About this task:
From the line that contains "Click the Save icon in the top bar" to the last line of the data below, transcribe every line exactly. Do not include the pictures.

Data to use:
====
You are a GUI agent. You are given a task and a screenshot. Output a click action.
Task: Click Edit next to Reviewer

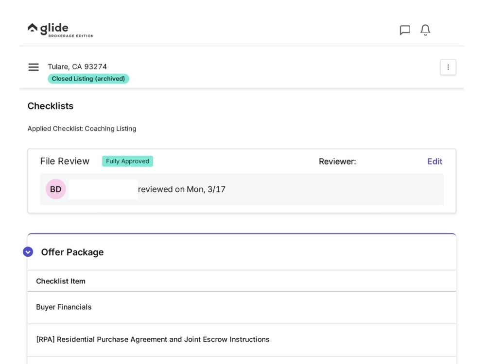[x=434, y=162]
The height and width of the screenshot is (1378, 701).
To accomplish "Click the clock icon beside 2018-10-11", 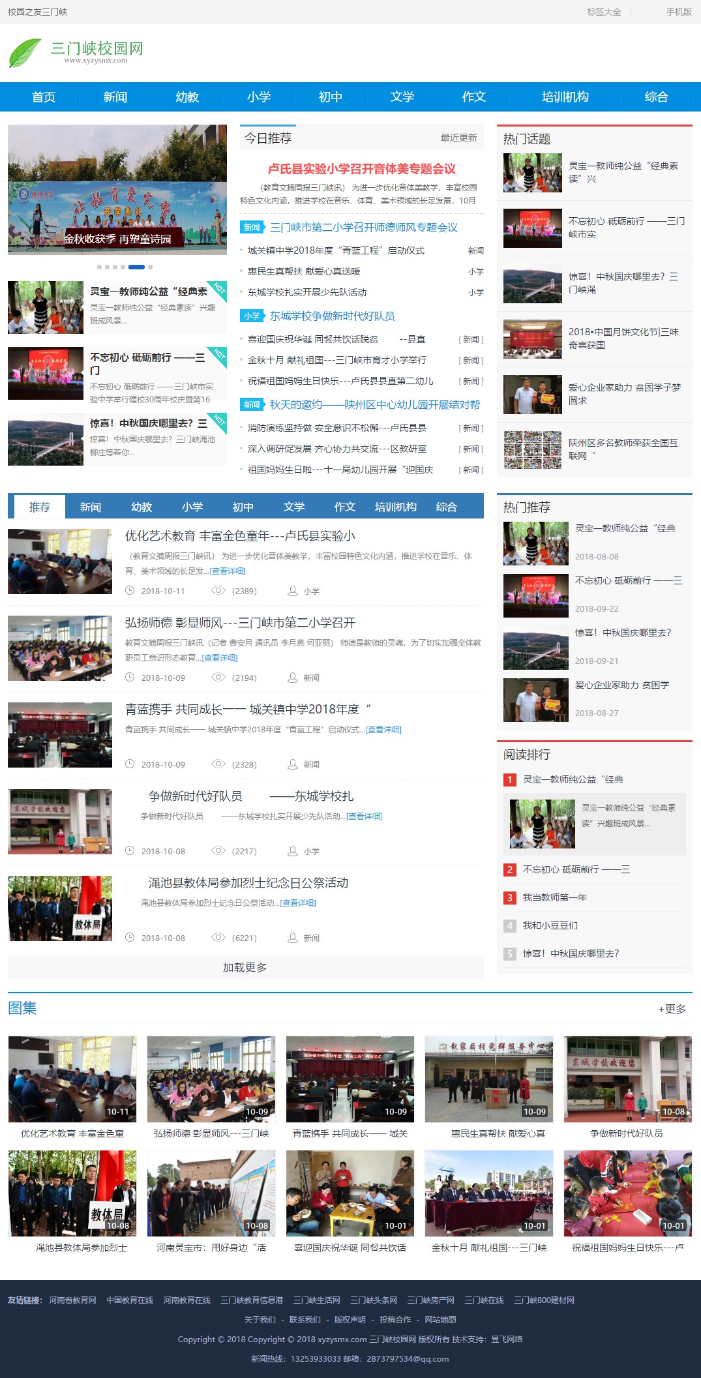I will (x=130, y=591).
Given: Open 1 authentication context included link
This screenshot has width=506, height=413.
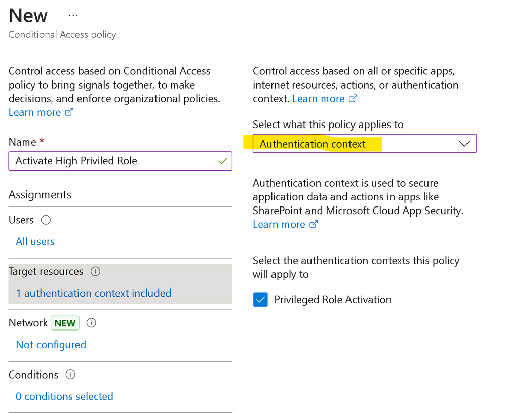Looking at the screenshot, I should click(x=94, y=293).
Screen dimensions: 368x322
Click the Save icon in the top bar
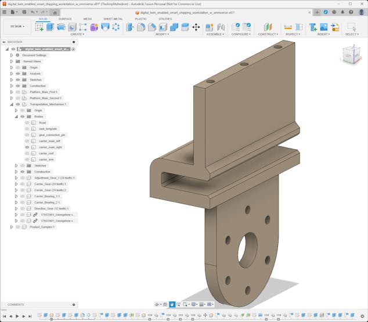23,12
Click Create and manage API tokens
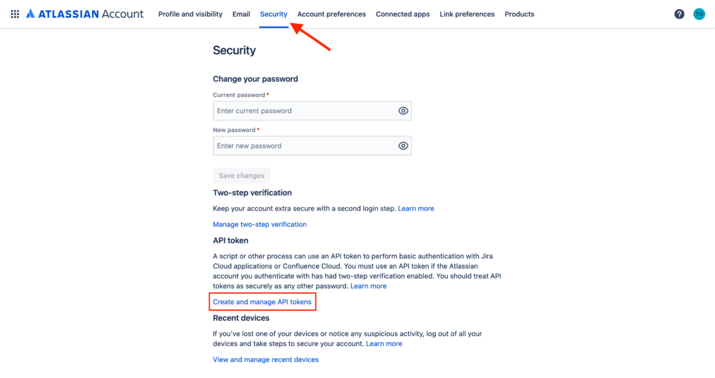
====
Result of the exercise:
Click the Save icon in the top bar
23,12
Click Create and manage API tokens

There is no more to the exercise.